Large-scale dense model. Highest parameter count among all tested models. Exhibits the most pronounced High-Intelligence Bias — consistently extracts more clinically nuanced and anatomically precise terms than the ground truth labels require.

📊 Results

Metric Score
Precision 0.697
Recall 0.701
F1 Score 0.691

💬 Commentary

The gpt-oss-120b model achieves an average F1-score of 0.691, making it the most descriptive but least “label-compliant” model among those tested. Its primary failure mode is over-descriptive labeling, where it frequently includes anatomical details (e.g., severe abdominal pain or arm rash) that result in total mismatches with the simpler ground truth labels (e.g., abdominal pain or rash). While its extraction logic is physically accurate and highly sensitive to nuances like productive cough or high fever, its lack of constraint to your specific ontology leads to significantly lower precision and recall compared to the llama or phi models

📊 Overall Results

Model Size Type Precision Recall F1
llama3.2:3b 3B Local 0.747 0.730 0.731
llama3:8b 8B Local 0.809 0.806 0.800
mistral-nemo:12b 12B Local 0.784 0.810 0.790
qwen2.5:14b 14B Local 0.835 0.825 0.825
phi4:14b 14B Local 0.771 0.783 0.772
meta-llama/llama-4-scout-17b-16e-instruct 17B Cloud 0.746 0.799 0.763
openai/gpt-oss-120b 120B Cloud 0.697 0.701 0.691

qwen2.5:14b achieved the highest F1 score across all tested models, surpassing the 80% target threshold and outperforming models up to 8x larger.

Conclusion

While the NLP layer achieved satisfactory performance (F1 ≥ 0.82 for the best model), several challenges remain that directly impact the embedding layer.

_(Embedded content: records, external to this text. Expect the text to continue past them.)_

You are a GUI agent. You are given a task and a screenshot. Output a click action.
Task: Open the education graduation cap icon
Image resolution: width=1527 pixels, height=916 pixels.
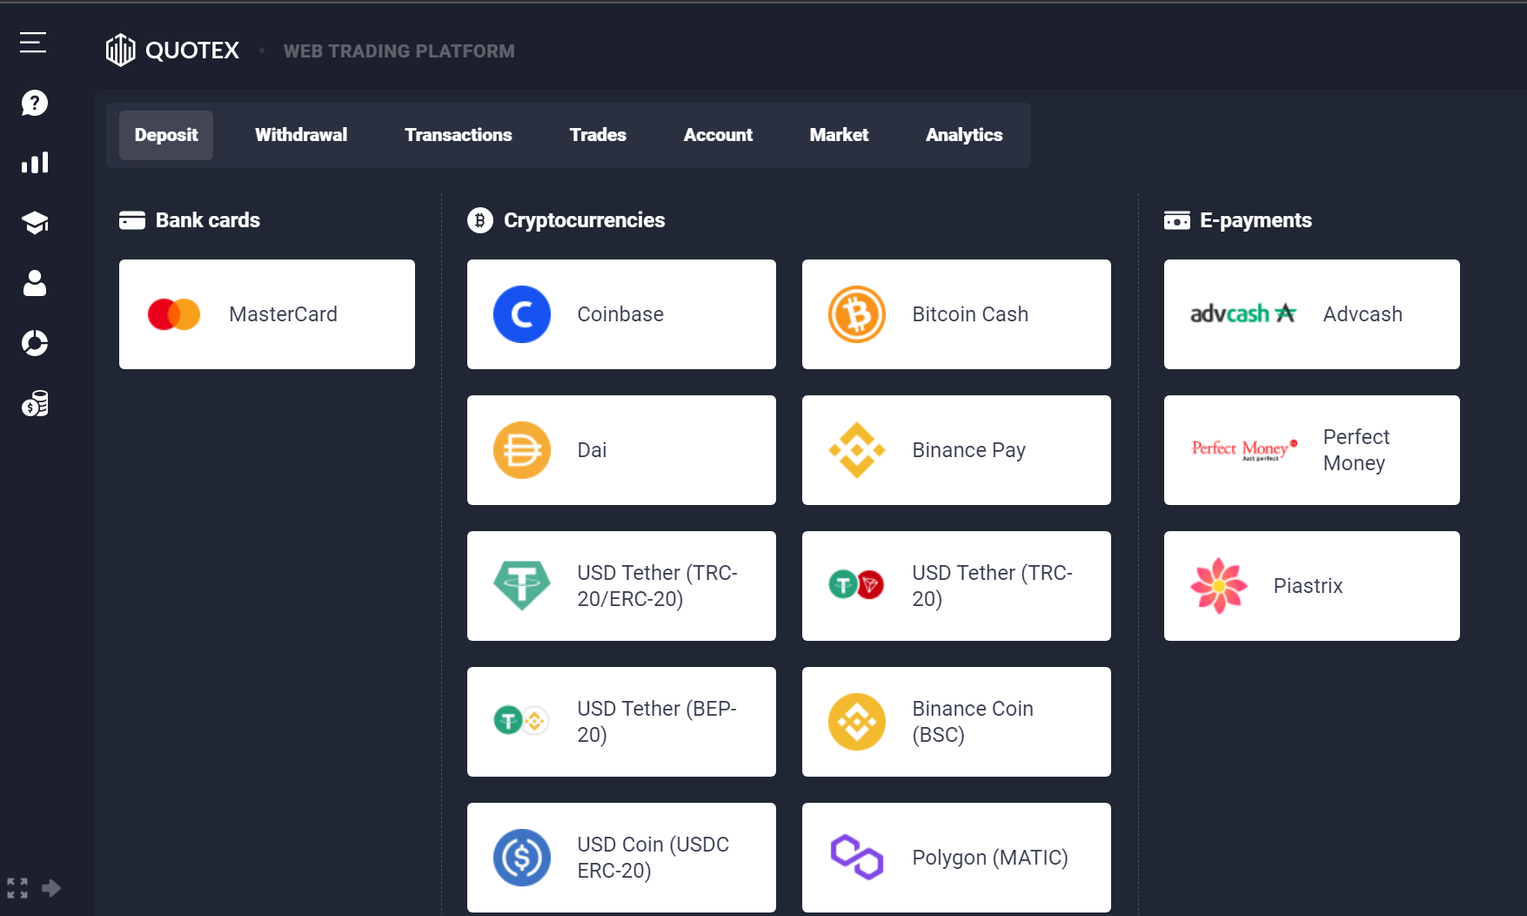click(35, 223)
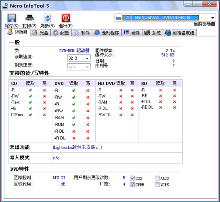Click the 退出(E) exit label
Viewport: 220px width, 202px height.
pyautogui.click(x=66, y=26)
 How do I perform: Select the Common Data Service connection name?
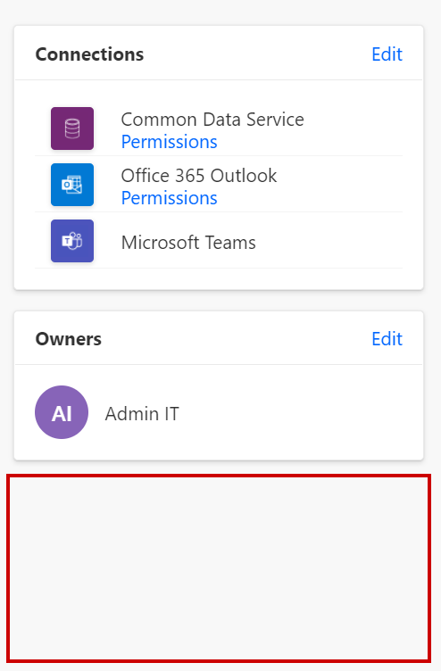click(212, 120)
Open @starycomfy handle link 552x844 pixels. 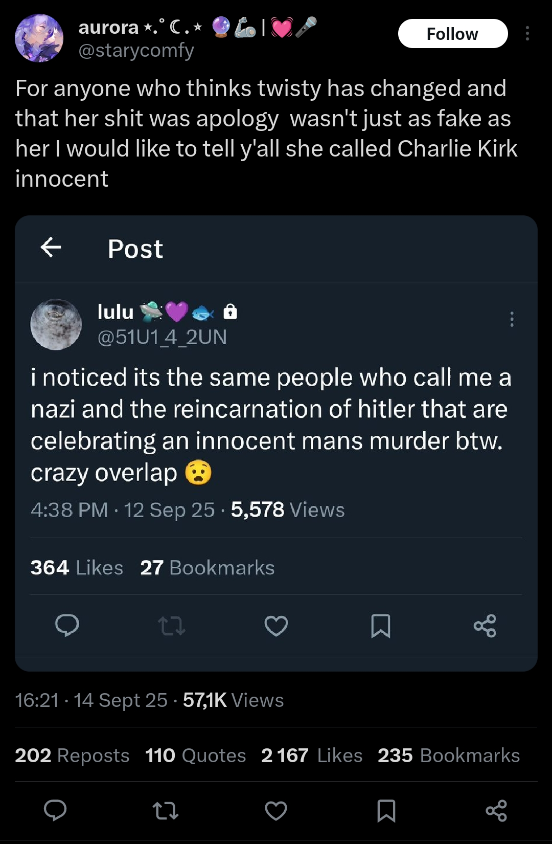click(136, 51)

⚠️ Semantic Fragmentation and Normalization

The most critical issue identified is the lack of strict canonical normalization, which leads to semantic fragmentation. Different lexical representations of the same clinical concept (e.g., lightheadedness, dizziness, presyncope) result in distinct vector embeddings. This divergence reduces similarity accuracy and negatively affects downstream disease matching in the graph database.


🧠 Interpretation of Model Performance

It is important to emphasize that a lower F1 score does not necessarily indicate a “weaker” model. Analysis of the extraction logs reveals a distinct “High-Intelligence Bias” in larger architectures:

  • Descriptive Precision: Models like gpt-oss-120b often extract more technical or clinically accurate terms (e.g., productive cough instead of just cough).
  • Metric Penalty: These models are frequently penalized by the evaluation script for not strictly adhering to the simplified, flat labels of the ground truth, despite their output being medically valid.
  • Instruction Following: Mid-sized models like qwen2.5:14b demonstrate superior balance between clinical extraction and adherence to formatting constraints, leading to higher benchmark scores.